In this role, you will be responsible for timely development of potency/analytical methods supporting process and qualification of methods for Quality Control in compliance with Quality Systems, and supporting transfer to quality control and to external contract organizations where they will be used in cGMP product testing, as well as overseeing IND enabling characterization methods to understand the structure of our molecules and the processes we use to purify them. Methods to be developed may include those by HPLC (SEC, IEC, RP, HIC, etc.), CE-SDS (reduced and non), ELISA, cell based bioassay, PCR, FTIR, UV-Vis, colorimetric, and/or other techniques. The candidate will design and execute scientific studies and will collaborate extensively with cross functional staff and with representatives from contract manufacturing and testing organizations.Responsibilities
- Meet corporate objectives for the development and qualification/validation of assays implementing technologies such as ELISA and cell based assays (e.g. gene expression bioassay) to test and characterize proteins and related compounds.
- Support pharmaceutical products throughout their lifecycle, such as development samples from Upstream Process Development and Downstream Purification Development, Formulation Development, DS and DP Manufacturing.
- Provide scientific input and demonstrate critical thinking into experimental design and execution, including guidance to address QC deviations and assist in root cause investigations.
- Write technical development reports and give oral presentations of data at departmental or interdepartmental meetings.
- Write, review, and edit SOPs and Test Methods for new procedures and assays; review, edit and revise existing SOPs to reflect changes in procedures.
- Act as analytical subject matter expert and contribute to the authoring and review of regulatory CMC sections (IND, BLA/MAA).
- Maintain lab compliance by performing routine housekeeping, including support of analytical instrument maintenance, ordering and stocking of lab supplies, maintaining of reagents, sample management, and compliance to safety regulations.
Qualifications and Education Requirements
- Lead the development, qualification, and transfer of analytical methods to be used in cGMP QC testing.
- Understanding of ICH guidelines such as "Q6B Specifications: Test Procedures and Acceptance Criteria for Biotechnological/Biological Products" and QbD principles described in Q8(R2) Pharmaceutical Development.

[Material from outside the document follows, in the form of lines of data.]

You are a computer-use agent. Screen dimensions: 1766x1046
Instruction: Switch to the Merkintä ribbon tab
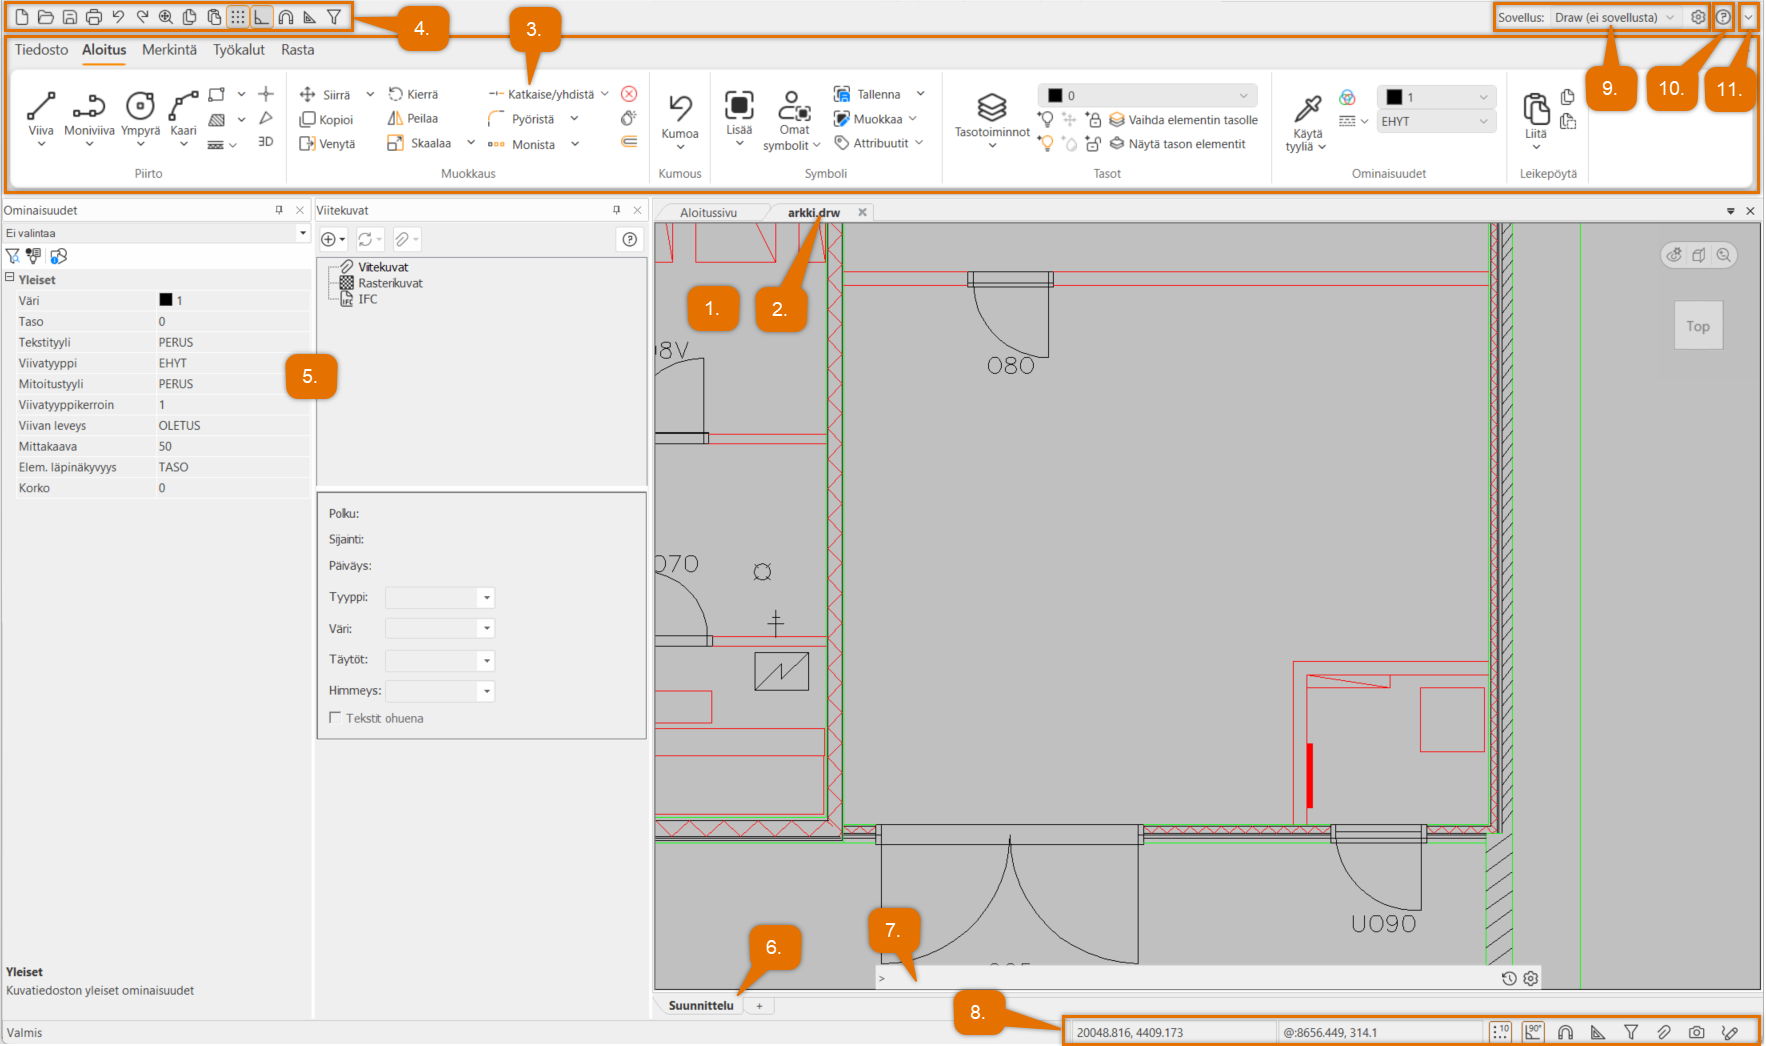pos(169,50)
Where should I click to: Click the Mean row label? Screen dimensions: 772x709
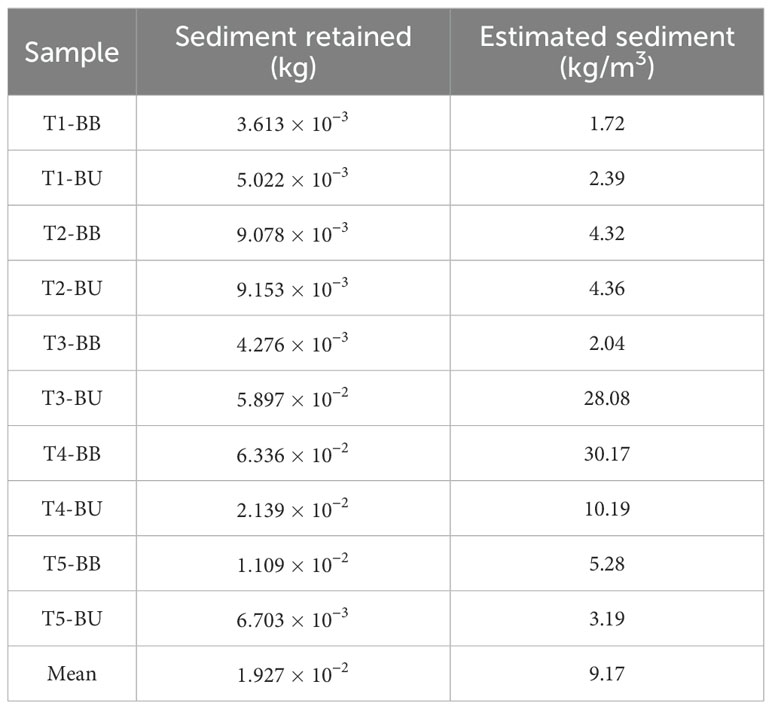pos(71,673)
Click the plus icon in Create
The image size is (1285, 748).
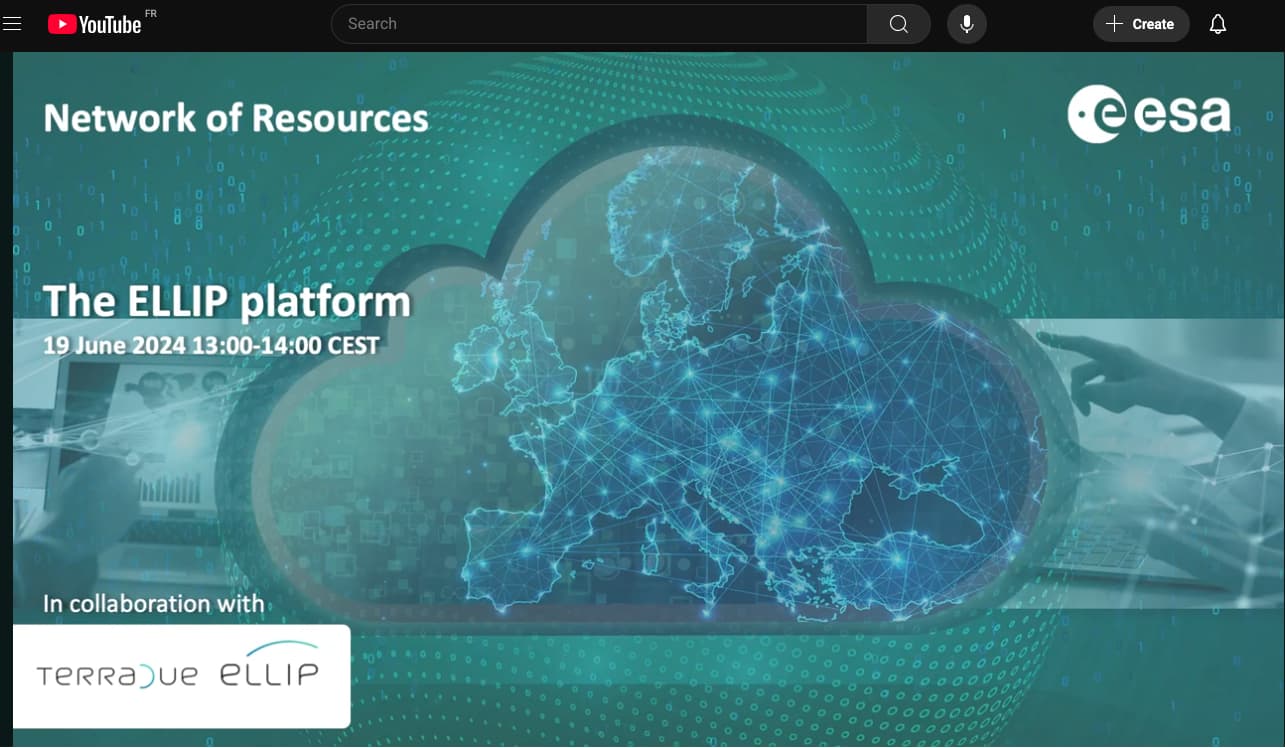1114,24
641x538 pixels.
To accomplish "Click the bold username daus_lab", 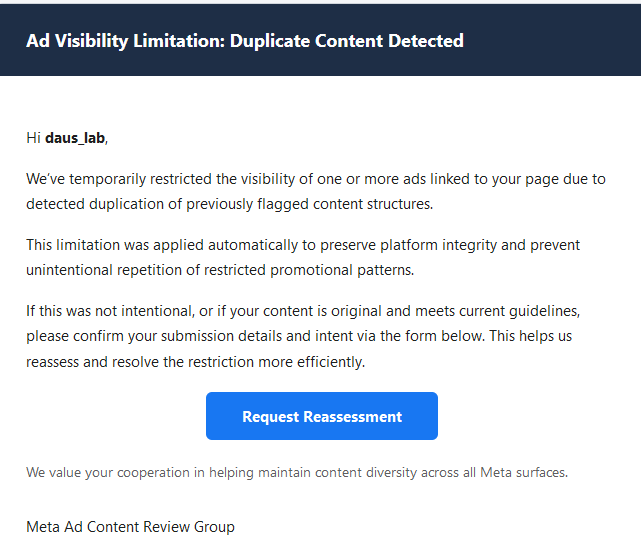I will pos(75,138).
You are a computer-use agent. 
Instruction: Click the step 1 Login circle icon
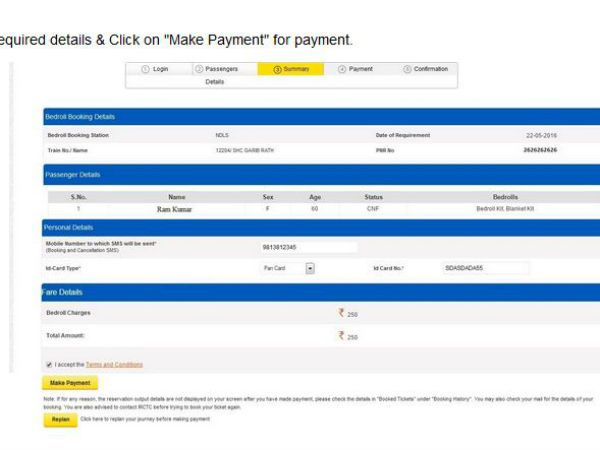[146, 69]
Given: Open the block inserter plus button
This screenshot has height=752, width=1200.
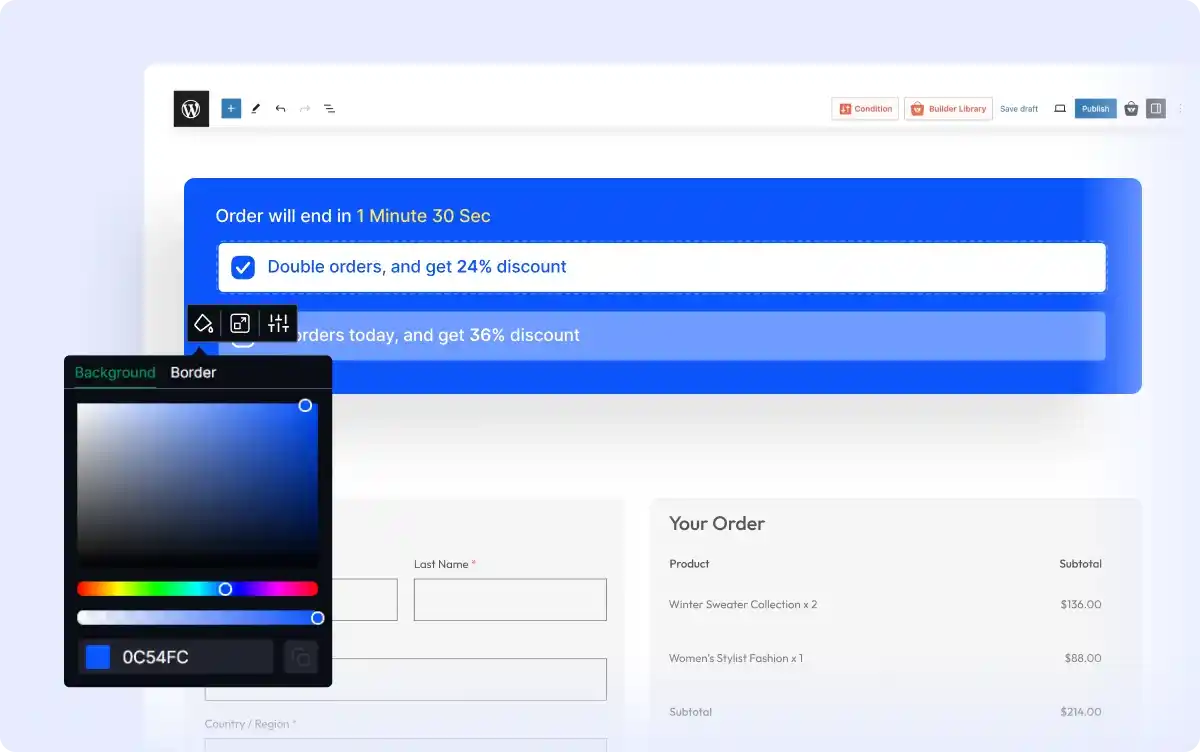Looking at the screenshot, I should pyautogui.click(x=231, y=109).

- Experience with technologies such as HPLC (SEC, IEC, RP, HIC, etc.), CE-SDS, and spectrophotometry to test and characterize proteins and related compounds (e.g., impurities, post-translational modifications).
- Coordinate with other functional groups to support upstream and downstream process development studies and have some understanding and experience with determining critical quality attributes of protein therapeutics.
- PhD with 4 years+ of experience, Masters with 6 years+ of experience, or Bachelor's degree in a Scientific field with at least 8 years of relevant experience in a development or GMP environment, especially with protein therapeutics.
- Immunoassay and cell-based assay (bioassay) development and validation.
- Skills in Biological/Biochemical/Chemical Sciences, Math and English.
- Teamwork and communication are key attributes needed for this position, as this role will be part of a small team. A collaborative attitude and a positive work ethic are key traits for success.
- Excellent observation and attention to detail and accuracy for record keeping and documentation.
- Knowledge of cGMPs.
- Excellent verbal and written communications skills.
- Ability to work independently, and as part of a team on assigned projects.
- Proficiency with Microsoft Word, Excel and PowerPoint software is required. Knowledge of statistics (i.e. Descriptive, ANOVA, DOE) is desirable.
- Experience in the design, development, and validation of analytical methods and product characterization for monoclonal antibody therapeutics is strongly preferred.
- Learning Agility: Capability to think through problems from a fresh point of view, curiosity and passion for ideas and solving puzzles, love of learning.
- Detail Orientation: Ability to organize and prioritize many different important tasks.
- High Execution: Demonstrates and fosters a winning mind set, a sense of urgency, optimism, and ownership, and a strong drive to achieve goals.
- Collaboration: Demonstrated ability to work cross-functionally, manage crises and align interests of multiple parties, aptitude for mastering operational specifics of multiple programs.
- Communication: Excellent written and oral communication skills, technical writing and presentation skills are essential.
- Flexibility - Ability to adapt to changes, assess priorities and remain focused on goals.